What are winter tyres?
Winter tyres are tyres that are designed to provide maximum traction on roads. Consider investing in a set of winter tyres this year. They're not just for vans, taxis and other commercial vehicles - they are also great for private cars as they can reduce your stopping distance by up to 40%.
What's the benefit of winter tyres?
The deeper tread on winter tyres offers grip even when compacted by snow and provides improved manoeuvrability over all season tyres, even for two-wheel drive cars.
They can also help you turn corners sharply and accelerate quicker than with all season tyres. In addition, having winter tyres on when it gets chilly can help you keep safer on the road throughout autumn and winter.
When should I use winter tyres?
Winter tyres are beneficial when temperatures drop to 7 degrees celsius and under during the winter months.
Is it illegal not to use winter tyres?
No. There is no legal requirement to use winter tyres. Central Scotland's relatively warm and wet climate means many drivers will not need them for drives in typical conditions, with all season tyres being sufficient. However for drivers in the Highlands and throughout rural Scotland, they may be necessary.
Can you use winter tyres in the summer?
It is not recommended that you use winter tyres in the summer. While you can drive safely with winter tyres all year round, using them outside winter quickly wears down the tyres.
How much do winter tyres cost?
The cost of winter tyres varies. Check with your local stockist for more information.
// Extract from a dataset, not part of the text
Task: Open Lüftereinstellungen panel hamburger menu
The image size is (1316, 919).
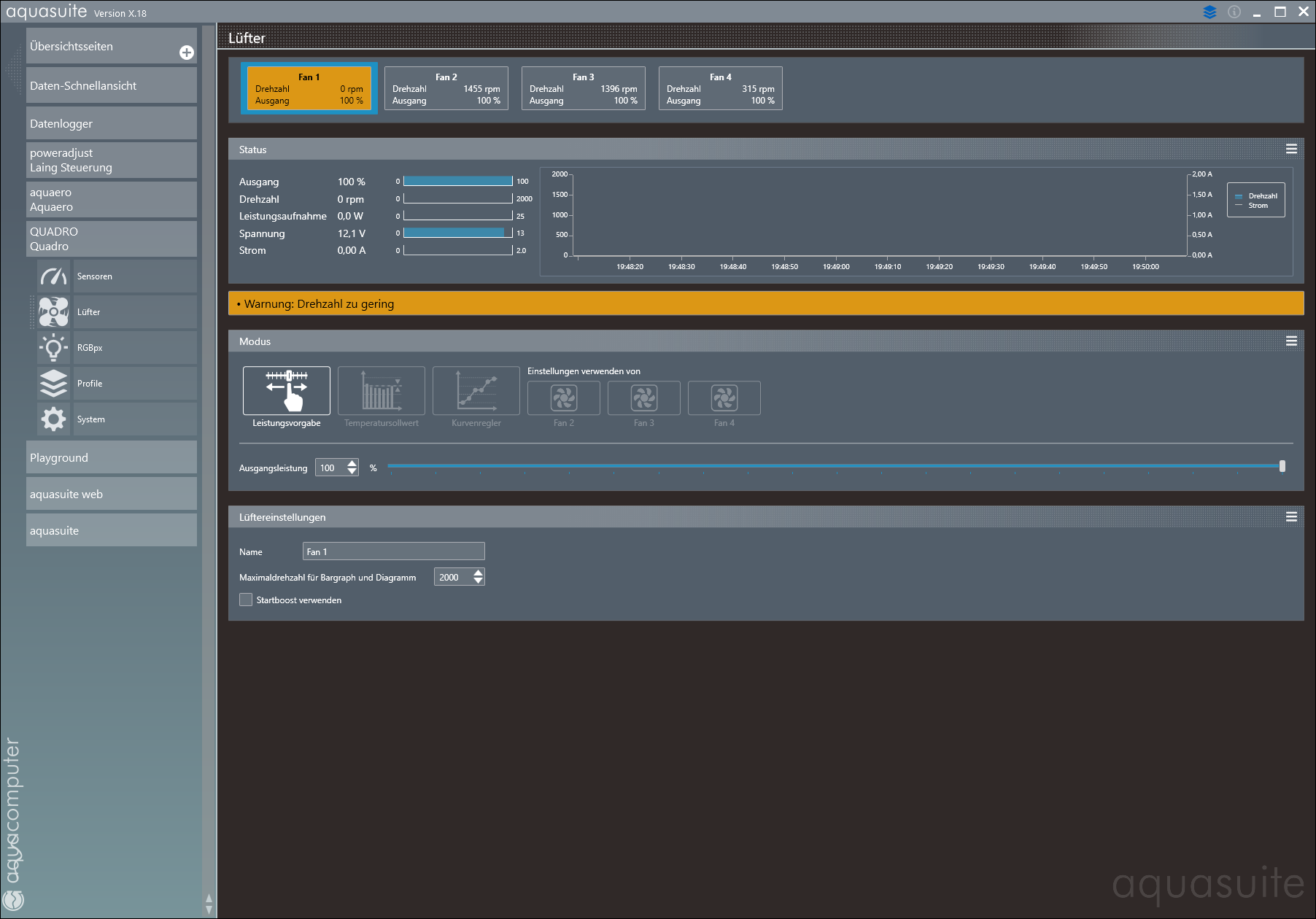Action: pyautogui.click(x=1291, y=516)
What are snow socks or snow chains?
Snow socks and snow chains are an alternative to winter tyres. They improve your vehicle's grip when driving in icy conditions by covering your tyres in either a high grip fabric or steel equivalent. Snow chains are harder wearing than winter tyres, but they can be tricker to put on.
Prepare for your trip
It is always important to plan ahead when travelling in the winter time. Make sure there are no weather warnings and get an idea of the expected conditions by visiting the Met Office website. Also check our traffic info map to see if there are any issues on the trunk road network.